(Beginning of DATA FOR THIS EXERCISE)

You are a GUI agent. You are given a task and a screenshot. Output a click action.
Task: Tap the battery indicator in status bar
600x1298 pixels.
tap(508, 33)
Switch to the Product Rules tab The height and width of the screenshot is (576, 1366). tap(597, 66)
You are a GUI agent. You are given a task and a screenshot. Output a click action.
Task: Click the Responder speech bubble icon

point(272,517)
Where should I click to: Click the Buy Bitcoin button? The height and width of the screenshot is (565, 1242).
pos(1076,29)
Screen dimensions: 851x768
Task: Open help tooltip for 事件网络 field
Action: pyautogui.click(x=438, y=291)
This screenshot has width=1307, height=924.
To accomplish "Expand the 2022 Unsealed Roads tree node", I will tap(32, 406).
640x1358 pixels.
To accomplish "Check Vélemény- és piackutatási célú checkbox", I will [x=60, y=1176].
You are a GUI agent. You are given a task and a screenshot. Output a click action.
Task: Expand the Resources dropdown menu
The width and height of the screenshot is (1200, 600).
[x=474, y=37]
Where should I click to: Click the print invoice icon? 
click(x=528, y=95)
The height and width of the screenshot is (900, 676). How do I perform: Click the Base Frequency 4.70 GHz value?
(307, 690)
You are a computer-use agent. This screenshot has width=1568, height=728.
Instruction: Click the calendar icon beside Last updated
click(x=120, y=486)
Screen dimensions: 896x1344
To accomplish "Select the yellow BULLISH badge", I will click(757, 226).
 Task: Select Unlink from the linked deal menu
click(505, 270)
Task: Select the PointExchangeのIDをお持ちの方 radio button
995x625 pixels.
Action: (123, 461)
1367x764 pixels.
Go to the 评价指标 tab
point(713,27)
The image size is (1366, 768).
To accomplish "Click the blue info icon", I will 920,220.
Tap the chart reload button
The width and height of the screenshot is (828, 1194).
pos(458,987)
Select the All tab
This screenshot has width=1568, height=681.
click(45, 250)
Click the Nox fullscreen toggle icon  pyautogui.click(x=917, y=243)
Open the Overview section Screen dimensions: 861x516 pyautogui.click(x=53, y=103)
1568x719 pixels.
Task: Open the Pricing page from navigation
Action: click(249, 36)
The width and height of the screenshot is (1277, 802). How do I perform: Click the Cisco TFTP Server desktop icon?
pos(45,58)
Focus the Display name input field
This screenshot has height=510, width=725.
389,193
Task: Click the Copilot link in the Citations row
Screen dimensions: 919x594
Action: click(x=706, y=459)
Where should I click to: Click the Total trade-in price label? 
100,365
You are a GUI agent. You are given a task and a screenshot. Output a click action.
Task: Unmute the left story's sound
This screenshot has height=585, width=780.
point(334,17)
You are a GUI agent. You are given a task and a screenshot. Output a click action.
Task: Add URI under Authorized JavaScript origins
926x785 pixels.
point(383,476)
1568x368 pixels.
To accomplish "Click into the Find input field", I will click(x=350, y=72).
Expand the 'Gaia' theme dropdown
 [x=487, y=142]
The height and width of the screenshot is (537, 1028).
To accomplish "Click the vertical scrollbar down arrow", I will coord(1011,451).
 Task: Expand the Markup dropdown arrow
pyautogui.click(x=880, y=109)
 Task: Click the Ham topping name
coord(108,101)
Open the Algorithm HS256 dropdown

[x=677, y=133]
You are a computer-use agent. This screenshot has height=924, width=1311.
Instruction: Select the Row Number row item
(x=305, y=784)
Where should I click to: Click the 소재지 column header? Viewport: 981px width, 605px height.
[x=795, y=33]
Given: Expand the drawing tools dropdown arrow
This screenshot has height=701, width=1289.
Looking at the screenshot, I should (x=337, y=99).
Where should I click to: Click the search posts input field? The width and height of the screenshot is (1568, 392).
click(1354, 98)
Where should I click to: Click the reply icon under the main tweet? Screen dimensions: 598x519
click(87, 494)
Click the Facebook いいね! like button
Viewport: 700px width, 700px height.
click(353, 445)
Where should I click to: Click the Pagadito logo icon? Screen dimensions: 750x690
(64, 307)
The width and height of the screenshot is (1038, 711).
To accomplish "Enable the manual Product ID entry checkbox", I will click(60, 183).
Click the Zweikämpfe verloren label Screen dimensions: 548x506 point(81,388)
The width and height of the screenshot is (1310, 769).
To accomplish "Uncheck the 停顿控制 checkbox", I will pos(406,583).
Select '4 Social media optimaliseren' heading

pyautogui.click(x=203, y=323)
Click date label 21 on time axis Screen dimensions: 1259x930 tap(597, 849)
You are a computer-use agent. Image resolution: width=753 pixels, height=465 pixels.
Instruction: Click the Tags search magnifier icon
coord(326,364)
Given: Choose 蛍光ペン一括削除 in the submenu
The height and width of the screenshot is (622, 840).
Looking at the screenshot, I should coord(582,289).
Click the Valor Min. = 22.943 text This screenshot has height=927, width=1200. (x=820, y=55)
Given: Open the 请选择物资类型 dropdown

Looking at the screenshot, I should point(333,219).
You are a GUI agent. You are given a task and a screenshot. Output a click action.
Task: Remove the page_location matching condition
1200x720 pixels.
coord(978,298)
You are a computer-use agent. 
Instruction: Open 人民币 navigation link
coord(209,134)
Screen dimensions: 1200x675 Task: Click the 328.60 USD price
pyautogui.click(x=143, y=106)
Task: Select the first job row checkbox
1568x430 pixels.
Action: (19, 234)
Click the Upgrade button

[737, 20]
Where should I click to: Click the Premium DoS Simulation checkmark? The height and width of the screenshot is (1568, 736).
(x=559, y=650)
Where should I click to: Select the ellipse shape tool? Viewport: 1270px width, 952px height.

(End of DATA FOR THIS EXERCISE)

● INSTRUCTIONS TO FOLLOW: When you answer, repeat each entry exactly as it appears above.

● SOLUTION:
You are a GUI agent. You are given a task and a screenshot. Output a click action.
Task: Tap the battery indicator in status bar
600x1298 pixels.
tap(508, 33)
Switch to the Product Rules tab The height and width of the screenshot is (576, 1366). tap(597, 66)
You are a GUI agent. You are given a task and a screenshot. Output a click action.
Task: Click the Responder speech bubble icon

point(272,517)
Where should I click to: Click the Buy Bitcoin button? The height and width of the screenshot is (565, 1242).
pos(1076,29)
Screen dimensions: 851x768
Task: Open help tooltip for 事件网络 field
Action: pyautogui.click(x=438, y=291)
This screenshot has width=1307, height=924.
To accomplish "Expand the 2022 Unsealed Roads tree node", I will tap(32, 406).
640x1358 pixels.
To accomplish "Check Vélemény- és piackutatási célú checkbox", I will [x=60, y=1176].
You are a GUI agent. You are given a task and a screenshot. Output a click action.
Task: Expand the Resources dropdown menu
The width and height of the screenshot is (1200, 600).
[x=474, y=37]
Where should I click to: Click the print invoice icon? 
click(x=528, y=95)
The height and width of the screenshot is (900, 676). How do I perform: Click the Base Frequency 4.70 GHz value?
(307, 690)
You are a computer-use agent. This screenshot has width=1568, height=728.
Instruction: Click the calendar icon beside Last updated
click(x=120, y=486)
Screen dimensions: 896x1344
To accomplish "Select the yellow BULLISH badge", I will click(757, 226).
 Task: Select Unlink from the linked deal menu
click(505, 270)
Task: Select the PointExchangeのIDをお持ちの方 radio button
995x625 pixels.
Action: (123, 461)
1367x764 pixels.
Go to the 评价指标 tab
point(713,27)
The image size is (1366, 768).
To accomplish "Click the blue info icon", I will 920,220.
Tap the chart reload button
The width and height of the screenshot is (828, 1194).
pos(458,987)
Select the All tab
This screenshot has width=1568, height=681.
click(45, 250)
Click the Nox fullscreen toggle icon  pyautogui.click(x=917, y=243)
Open the Overview section Screen dimensions: 861x516 pyautogui.click(x=53, y=103)
1568x719 pixels.
Task: Open the Pricing page from navigation
Action: click(249, 36)
The width and height of the screenshot is (1277, 802). How do I perform: Click the Cisco TFTP Server desktop icon?
pos(45,58)
Focus the Display name input field
This screenshot has height=510, width=725.
389,193
Task: Click the Copilot link in the Citations row
Screen dimensions: 919x594
Action: click(x=706, y=459)
Where should I click to: Click the Total trade-in price label? 
100,365
You are a GUI agent. You are given a task and a screenshot. Output a click action.
Task: Unmute the left story's sound
This screenshot has height=585, width=780.
point(334,17)
You are a GUI agent. You are given a task and a screenshot. Output a click action.
Task: Add URI under Authorized JavaScript origins
926x785 pixels.
point(383,476)
1568x368 pixels.
To accomplish "Click into the Find input field", I will click(x=350, y=72).
Expand the 'Gaia' theme dropdown
 [x=487, y=142]
The height and width of the screenshot is (537, 1028).
To accomplish "Click the vertical scrollbar down arrow", I will coord(1011,451).
 Task: Expand the Markup dropdown arrow
pyautogui.click(x=880, y=109)
 Task: Click the Ham topping name
coord(108,101)
Open the Algorithm HS256 dropdown

[x=677, y=133]
You are a computer-use agent. This screenshot has height=924, width=1311.
Instruction: Select the Row Number row item
(x=305, y=784)
Where should I click to: Click the 소재지 column header? Viewport: 981px width, 605px height.
[x=795, y=33]
Given: Expand the drawing tools dropdown arrow
This screenshot has height=701, width=1289.
Looking at the screenshot, I should (x=337, y=99).
Where should I click to: Click the search posts input field? The width and height of the screenshot is (1568, 392).
click(1354, 98)
Where should I click to: Click the reply icon under the main tweet? Screen dimensions: 598x519
click(87, 494)
Click the Facebook いいね! like button
Viewport: 700px width, 700px height.
click(353, 445)
Where should I click to: Click the Pagadito logo icon? Screen dimensions: 750x690
(64, 307)
The width and height of the screenshot is (1038, 711).
To accomplish "Enable the manual Product ID entry checkbox", I will click(60, 183).
Click the Zweikämpfe verloren label Screen dimensions: 548x506 point(81,388)
The width and height of the screenshot is (1310, 769).
To accomplish "Uncheck the 停顿控制 checkbox", I will pos(406,583).
Select '4 Social media optimaliseren' heading

pyautogui.click(x=203, y=323)
Click date label 21 on time axis Screen dimensions: 1259x930 tap(597, 849)
You are a computer-use agent. Image resolution: width=753 pixels, height=465 pixels.
Instruction: Click the Tags search magnifier icon
coord(326,364)
Given: Choose 蛍光ペン一括削除 in the submenu
The height and width of the screenshot is (622, 840).
Looking at the screenshot, I should coord(582,289).
Click the Valor Min. = 22.943 text This screenshot has height=927, width=1200. (x=820, y=55)
Given: Open the 请选择物资类型 dropdown

Looking at the screenshot, I should point(333,219).
You are a GUI agent. You are given a task and a screenshot. Output a click action.
Task: Remove the page_location matching condition
1200x720 pixels.
coord(978,298)
You are a computer-use agent. 
Instruction: Open 人民币 navigation link
coord(209,134)
Screen dimensions: 1200x675 Task: Click the 328.60 USD price
pyautogui.click(x=143, y=106)
Task: Select the first job row checkbox
1568x430 pixels.
Action: (19, 234)
Click the Upgrade button

[737, 20]
Where should I click to: Click the Premium DoS Simulation checkmark? The height and width of the screenshot is (1568, 736).
(x=559, y=650)
Where should I click to: Select the ellipse shape tool? Viewport: 1270px width, 952px height.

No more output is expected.